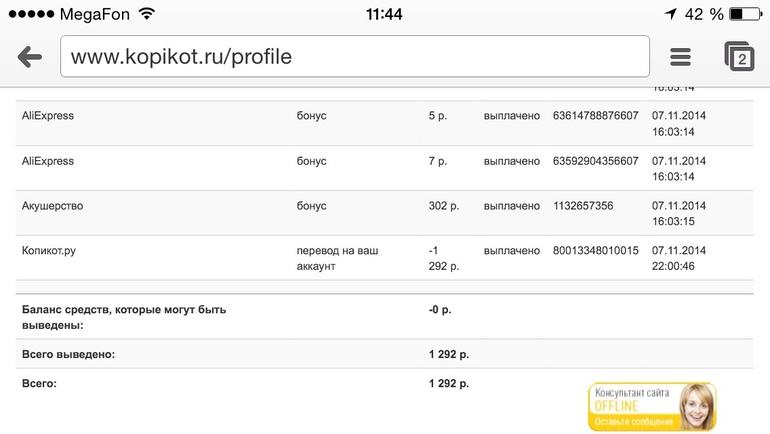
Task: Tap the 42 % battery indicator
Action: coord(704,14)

---

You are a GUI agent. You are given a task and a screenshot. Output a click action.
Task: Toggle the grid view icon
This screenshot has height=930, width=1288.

==

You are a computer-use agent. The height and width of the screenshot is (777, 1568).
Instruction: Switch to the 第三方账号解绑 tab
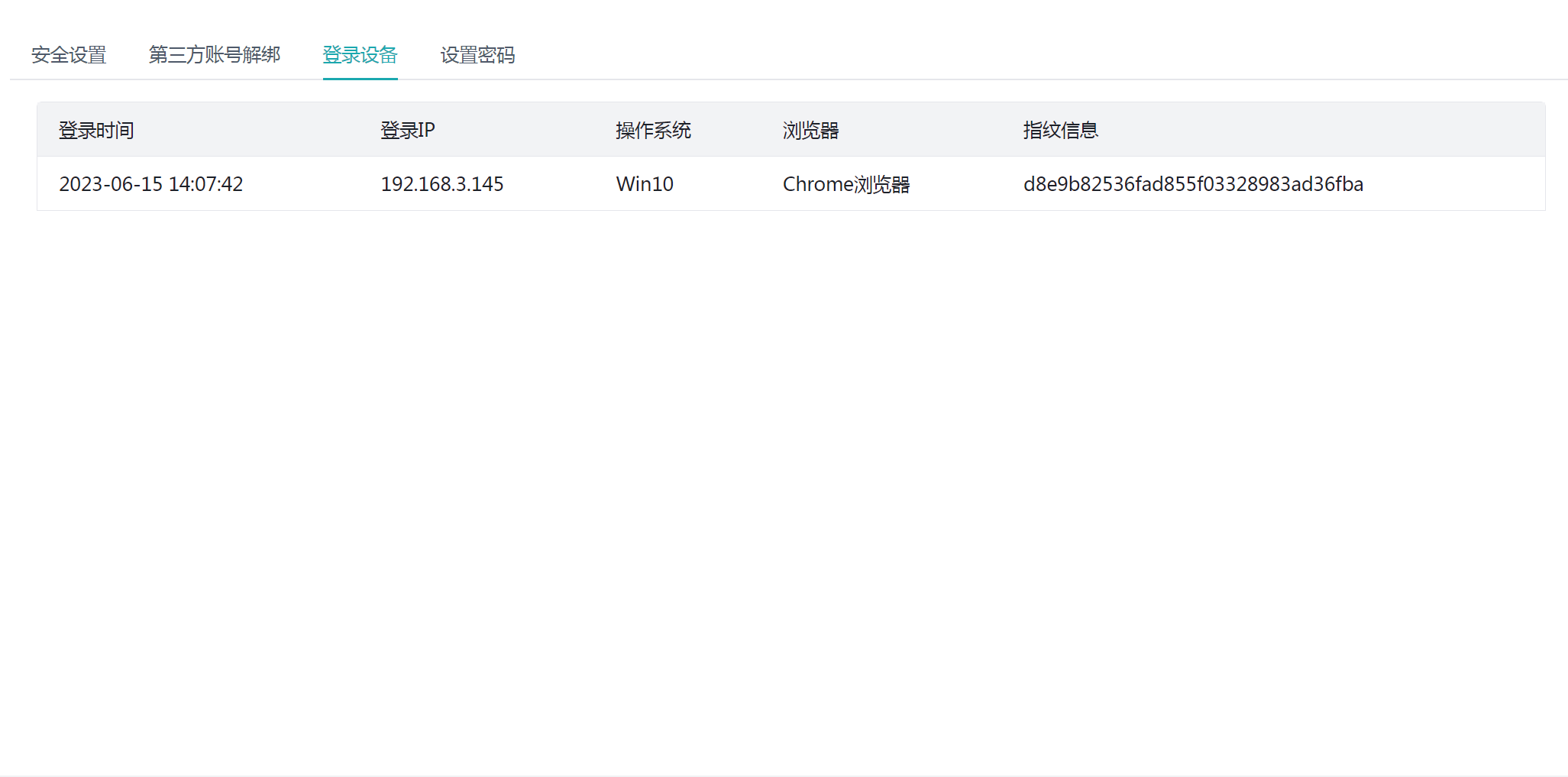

SHORT EXERCISE: Recast everything from the line containing "You are a computer-use" down to the line containing "Instruction: Switch to the 第三方账号解绑 tab" as a Markdown table, with columns Number and Record line and blank lines left out.

SOLVED EXERCISE:
| Number | Record line |
|---|---|
| 1 | You are a computer-use agent. The height and width of the screenshot is (777, 1568). |
| 2 | Instruction: Switch to the 第三方账号解绑 tab |